Apache Spark is a next generation framework for distributed processing. Spark improves some disadvantages that Hadoop MapReduce originally faced. Launching JVMs for operating each task, and writing intermediate files on distributed filesystem between each task, often causes a huge overhead. The overhead cannot fit with the machine learning workload that is doing the calculations. Spark was introduced as a new general on-memory distributed computational engine, but Spark is now a unique ecosystem and community. The main difference between Hadoop MapReduce and Spark job is shown here in Table 3.2.

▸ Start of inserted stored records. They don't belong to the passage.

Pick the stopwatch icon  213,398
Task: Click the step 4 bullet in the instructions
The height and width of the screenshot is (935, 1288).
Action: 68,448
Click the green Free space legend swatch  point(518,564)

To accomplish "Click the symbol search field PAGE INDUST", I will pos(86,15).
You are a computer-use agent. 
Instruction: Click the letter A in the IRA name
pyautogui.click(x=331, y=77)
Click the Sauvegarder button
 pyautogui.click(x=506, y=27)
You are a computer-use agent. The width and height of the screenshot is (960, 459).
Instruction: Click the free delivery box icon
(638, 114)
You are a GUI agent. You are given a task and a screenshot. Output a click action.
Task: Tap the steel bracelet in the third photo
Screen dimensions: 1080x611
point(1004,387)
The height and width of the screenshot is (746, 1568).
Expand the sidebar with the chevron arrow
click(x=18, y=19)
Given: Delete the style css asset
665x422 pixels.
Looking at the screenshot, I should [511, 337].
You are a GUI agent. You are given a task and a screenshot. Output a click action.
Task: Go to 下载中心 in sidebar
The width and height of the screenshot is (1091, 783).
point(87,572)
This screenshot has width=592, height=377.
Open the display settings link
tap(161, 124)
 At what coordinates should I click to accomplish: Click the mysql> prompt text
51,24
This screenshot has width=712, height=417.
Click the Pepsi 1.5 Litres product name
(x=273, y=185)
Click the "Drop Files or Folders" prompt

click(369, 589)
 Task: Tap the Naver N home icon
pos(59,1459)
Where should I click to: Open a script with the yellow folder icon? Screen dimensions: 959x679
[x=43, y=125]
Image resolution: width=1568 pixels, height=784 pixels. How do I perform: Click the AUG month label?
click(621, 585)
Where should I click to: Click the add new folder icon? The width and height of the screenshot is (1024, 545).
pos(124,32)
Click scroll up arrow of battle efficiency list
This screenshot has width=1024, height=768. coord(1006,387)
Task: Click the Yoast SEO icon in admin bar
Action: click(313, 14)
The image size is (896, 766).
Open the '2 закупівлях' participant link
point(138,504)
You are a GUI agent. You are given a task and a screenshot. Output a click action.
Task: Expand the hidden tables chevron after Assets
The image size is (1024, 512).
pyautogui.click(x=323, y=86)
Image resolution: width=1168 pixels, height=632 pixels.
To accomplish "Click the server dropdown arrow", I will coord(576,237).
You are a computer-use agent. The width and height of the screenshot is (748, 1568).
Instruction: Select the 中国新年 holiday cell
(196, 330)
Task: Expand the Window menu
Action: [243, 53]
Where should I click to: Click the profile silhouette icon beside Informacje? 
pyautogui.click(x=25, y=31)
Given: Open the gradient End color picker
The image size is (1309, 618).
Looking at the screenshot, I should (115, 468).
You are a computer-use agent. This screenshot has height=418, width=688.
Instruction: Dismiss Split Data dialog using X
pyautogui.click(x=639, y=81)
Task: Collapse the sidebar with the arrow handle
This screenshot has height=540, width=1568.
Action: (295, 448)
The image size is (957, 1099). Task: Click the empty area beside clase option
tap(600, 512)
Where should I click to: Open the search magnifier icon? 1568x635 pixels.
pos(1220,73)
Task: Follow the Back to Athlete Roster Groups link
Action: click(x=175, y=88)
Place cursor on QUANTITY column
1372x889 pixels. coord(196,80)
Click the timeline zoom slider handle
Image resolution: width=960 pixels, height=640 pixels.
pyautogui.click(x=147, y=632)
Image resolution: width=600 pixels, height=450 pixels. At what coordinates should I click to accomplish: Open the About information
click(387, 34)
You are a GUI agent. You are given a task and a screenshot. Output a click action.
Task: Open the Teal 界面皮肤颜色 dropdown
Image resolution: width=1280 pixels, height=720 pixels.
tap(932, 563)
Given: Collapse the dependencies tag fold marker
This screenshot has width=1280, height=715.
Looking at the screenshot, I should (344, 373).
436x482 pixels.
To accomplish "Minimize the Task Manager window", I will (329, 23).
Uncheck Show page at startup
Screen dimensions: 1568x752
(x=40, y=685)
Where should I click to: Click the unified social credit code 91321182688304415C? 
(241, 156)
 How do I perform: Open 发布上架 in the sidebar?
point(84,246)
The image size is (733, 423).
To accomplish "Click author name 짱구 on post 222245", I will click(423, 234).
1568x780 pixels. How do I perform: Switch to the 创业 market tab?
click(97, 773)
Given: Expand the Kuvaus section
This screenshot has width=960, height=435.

Table 3.2 Differences between Hadoop MapReduce and Spark job
Hadoop MapReduce | Spark Job |
Write intermediate data on HDFS | On-memory processing |
Java API and Hadoop streaming | Scala, Java, Python, and R |
Running on YARN | Running on YARN, Mesos, and Standalone |
Set only map task and reduce task | Flexible abstraction of tasks |
The main advantage of Spark jobs is the sophisticated API and the workload speed that is has. The number of core lines you have to write in a Spark job are usually smaller than those for a MapReduce application. Although writing a Spark application in Scala or Python requires some knowledge about closure or lambda functions, it can enable you to write distributed applications more easily. This is the example of an application of counting words that we wrote in a previous section.
val wordCounts = textFile
.flatMap(line => line.split(" "))
.map(word => (word, 1))
.reduceByKey((a, b) => a + b)
wordCounts.collect
This is one of the biggest reasons why Spark gets so much attention from data scientists and data engineers. But one thing to note here is that Spark is a relatively new platform compared to Hadoop MapReduce. In terms of scalability and reliability, Hadoop MapReduce often defeats a Spark application, so it is best to decide which platform to use based on your workload.
In this chapter, we explained the basics of Hadoop MapReduce. Understanding the basic architecture of Hadoop MapReduce helps you develop better applications. Hadoop MapReduce relies on other distributed frameworks such as HDFS or YARN. Although omitted here, MapReduce can also run on new frameworks. Apache Tez and Apache Spark can also work as an execution engine supporting a MapReduce application, so the number of users of the MapReduce framework continues to grow.
We also covered how to write a MapReduce application, showing how MapReduce is a simple framework, but it can provide sufficient flexibility to develop and to write any kind of distributed platform applications.
Finally, in order to compare and know the difference between MapReduce and a relatively new platform, we examined Apache Spark, which is currently under active development, and is worthwhile paying attention to.